__Required task__
Echo the lines of the stacked bar chart passage below from "Last but not" up to and including "of each other.".

__Passage__

===

Last but not least, we will plot a stacked bar chart.
Stacked Bar Chart
Stacked bar charts are best for comparing totals across categories. They allow us to visualise values as parts of a whole. The entire bar represents the whole, while all the values within represent the parts.
Generating a stacked bar chart is a simple process. We use the parameter bottom=
to stack the bars on top of each other.
plt.bar(quarters, df['Q1'], color='#274c77')
plt.bar(quarters, df['Q2'], bottom=df['Q1'],color='#29AB87')
plt.bar(quarters, df['Q3'], bottom=df['Q1']+df['Q2'],color='green')
plt.bar(quarters, df['Q4'], bottom=df['Q1']+df['Q2']+df['Q3'],color='#8b8c89')
plt.xlabel('Quarters 2022')
plt.ylabel("Units Sold")
plt.title('Number of Units Sold per Quarter in 2022')

===

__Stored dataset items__
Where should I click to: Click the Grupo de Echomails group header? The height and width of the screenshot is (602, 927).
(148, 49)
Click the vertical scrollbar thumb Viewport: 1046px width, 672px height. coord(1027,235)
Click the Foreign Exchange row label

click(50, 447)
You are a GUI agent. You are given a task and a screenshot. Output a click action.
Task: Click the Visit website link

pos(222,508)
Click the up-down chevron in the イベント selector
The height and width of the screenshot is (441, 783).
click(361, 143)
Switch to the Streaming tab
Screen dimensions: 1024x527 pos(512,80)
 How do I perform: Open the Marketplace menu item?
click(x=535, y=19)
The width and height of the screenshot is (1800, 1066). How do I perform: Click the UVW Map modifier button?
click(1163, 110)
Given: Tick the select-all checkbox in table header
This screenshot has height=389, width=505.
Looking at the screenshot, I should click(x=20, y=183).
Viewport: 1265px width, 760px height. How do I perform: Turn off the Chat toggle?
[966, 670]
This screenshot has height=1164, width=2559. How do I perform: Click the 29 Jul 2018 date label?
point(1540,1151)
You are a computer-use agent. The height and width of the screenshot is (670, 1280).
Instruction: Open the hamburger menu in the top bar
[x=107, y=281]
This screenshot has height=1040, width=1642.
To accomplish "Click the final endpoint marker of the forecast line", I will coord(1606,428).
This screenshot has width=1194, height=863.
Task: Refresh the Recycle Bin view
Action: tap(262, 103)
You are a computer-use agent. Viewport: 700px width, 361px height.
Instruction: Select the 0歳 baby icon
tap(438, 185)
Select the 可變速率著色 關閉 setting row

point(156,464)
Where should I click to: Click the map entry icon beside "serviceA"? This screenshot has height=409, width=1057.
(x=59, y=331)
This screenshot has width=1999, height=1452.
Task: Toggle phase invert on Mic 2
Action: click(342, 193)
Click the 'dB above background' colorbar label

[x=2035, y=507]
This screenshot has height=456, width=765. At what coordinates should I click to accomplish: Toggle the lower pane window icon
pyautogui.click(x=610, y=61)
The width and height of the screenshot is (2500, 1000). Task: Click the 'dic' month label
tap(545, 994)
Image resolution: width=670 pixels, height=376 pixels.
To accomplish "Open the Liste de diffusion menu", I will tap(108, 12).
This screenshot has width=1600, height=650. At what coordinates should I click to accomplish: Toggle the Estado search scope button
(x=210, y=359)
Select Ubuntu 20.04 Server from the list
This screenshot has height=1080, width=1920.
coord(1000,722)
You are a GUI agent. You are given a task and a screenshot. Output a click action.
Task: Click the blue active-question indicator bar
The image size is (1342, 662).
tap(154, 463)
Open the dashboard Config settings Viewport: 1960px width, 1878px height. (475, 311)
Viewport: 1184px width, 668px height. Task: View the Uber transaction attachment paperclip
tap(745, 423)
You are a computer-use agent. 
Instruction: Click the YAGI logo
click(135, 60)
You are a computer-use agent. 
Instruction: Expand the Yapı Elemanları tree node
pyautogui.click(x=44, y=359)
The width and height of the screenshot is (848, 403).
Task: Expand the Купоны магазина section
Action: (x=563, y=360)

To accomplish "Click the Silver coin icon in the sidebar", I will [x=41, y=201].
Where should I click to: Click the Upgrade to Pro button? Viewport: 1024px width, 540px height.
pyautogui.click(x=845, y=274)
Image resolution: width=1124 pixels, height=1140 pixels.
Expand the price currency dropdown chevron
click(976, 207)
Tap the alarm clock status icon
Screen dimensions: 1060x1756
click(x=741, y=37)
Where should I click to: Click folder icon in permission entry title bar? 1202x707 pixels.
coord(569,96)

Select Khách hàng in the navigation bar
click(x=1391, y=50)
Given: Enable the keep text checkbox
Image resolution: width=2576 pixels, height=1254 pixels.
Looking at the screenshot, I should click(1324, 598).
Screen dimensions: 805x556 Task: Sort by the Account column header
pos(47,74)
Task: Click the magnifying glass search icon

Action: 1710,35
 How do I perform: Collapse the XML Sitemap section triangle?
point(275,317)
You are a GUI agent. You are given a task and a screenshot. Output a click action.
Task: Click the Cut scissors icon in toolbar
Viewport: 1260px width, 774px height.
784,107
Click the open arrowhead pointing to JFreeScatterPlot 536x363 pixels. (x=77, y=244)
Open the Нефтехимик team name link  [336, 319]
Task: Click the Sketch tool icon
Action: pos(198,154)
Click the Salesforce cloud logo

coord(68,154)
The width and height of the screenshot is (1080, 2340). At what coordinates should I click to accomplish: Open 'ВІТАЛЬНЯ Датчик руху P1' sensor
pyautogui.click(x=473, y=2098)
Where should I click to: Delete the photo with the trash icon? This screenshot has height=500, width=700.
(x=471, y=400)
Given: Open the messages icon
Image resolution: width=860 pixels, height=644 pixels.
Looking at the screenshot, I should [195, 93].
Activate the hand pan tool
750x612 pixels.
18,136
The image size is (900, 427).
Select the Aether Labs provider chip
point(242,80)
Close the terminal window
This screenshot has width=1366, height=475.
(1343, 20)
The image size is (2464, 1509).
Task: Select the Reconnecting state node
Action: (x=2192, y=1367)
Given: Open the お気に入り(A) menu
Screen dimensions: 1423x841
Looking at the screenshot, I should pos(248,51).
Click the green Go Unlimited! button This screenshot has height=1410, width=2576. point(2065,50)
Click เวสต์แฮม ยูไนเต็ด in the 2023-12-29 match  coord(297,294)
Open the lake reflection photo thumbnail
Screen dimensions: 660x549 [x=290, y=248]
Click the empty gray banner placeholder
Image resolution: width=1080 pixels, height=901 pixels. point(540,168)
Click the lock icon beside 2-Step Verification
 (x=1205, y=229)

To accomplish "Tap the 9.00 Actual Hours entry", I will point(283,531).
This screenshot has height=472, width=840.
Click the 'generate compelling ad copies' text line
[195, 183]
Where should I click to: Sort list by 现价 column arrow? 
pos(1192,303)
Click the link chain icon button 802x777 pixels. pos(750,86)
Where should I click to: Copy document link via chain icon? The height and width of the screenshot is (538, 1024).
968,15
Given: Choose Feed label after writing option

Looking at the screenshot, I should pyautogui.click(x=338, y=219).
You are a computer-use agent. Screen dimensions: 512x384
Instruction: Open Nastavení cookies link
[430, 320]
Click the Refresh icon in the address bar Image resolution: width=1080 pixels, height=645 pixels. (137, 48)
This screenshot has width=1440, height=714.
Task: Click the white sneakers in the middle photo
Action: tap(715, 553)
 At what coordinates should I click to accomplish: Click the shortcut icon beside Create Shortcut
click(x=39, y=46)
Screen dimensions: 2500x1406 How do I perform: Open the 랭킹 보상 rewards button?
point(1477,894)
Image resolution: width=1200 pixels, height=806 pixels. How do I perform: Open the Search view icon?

===

__Written response__
Last but not least, we will plot a stacked bar chart.
Stacked Bar Chart
Stacked bar charts are best for comparing totals across categories. They allow us to visualise values as parts of a whole. The entire bar represents the whole, while all the values within represent the parts.
Generating a stacked bar chart is a simple process. We use the parameter bottom=
to stack the bars on top of each other.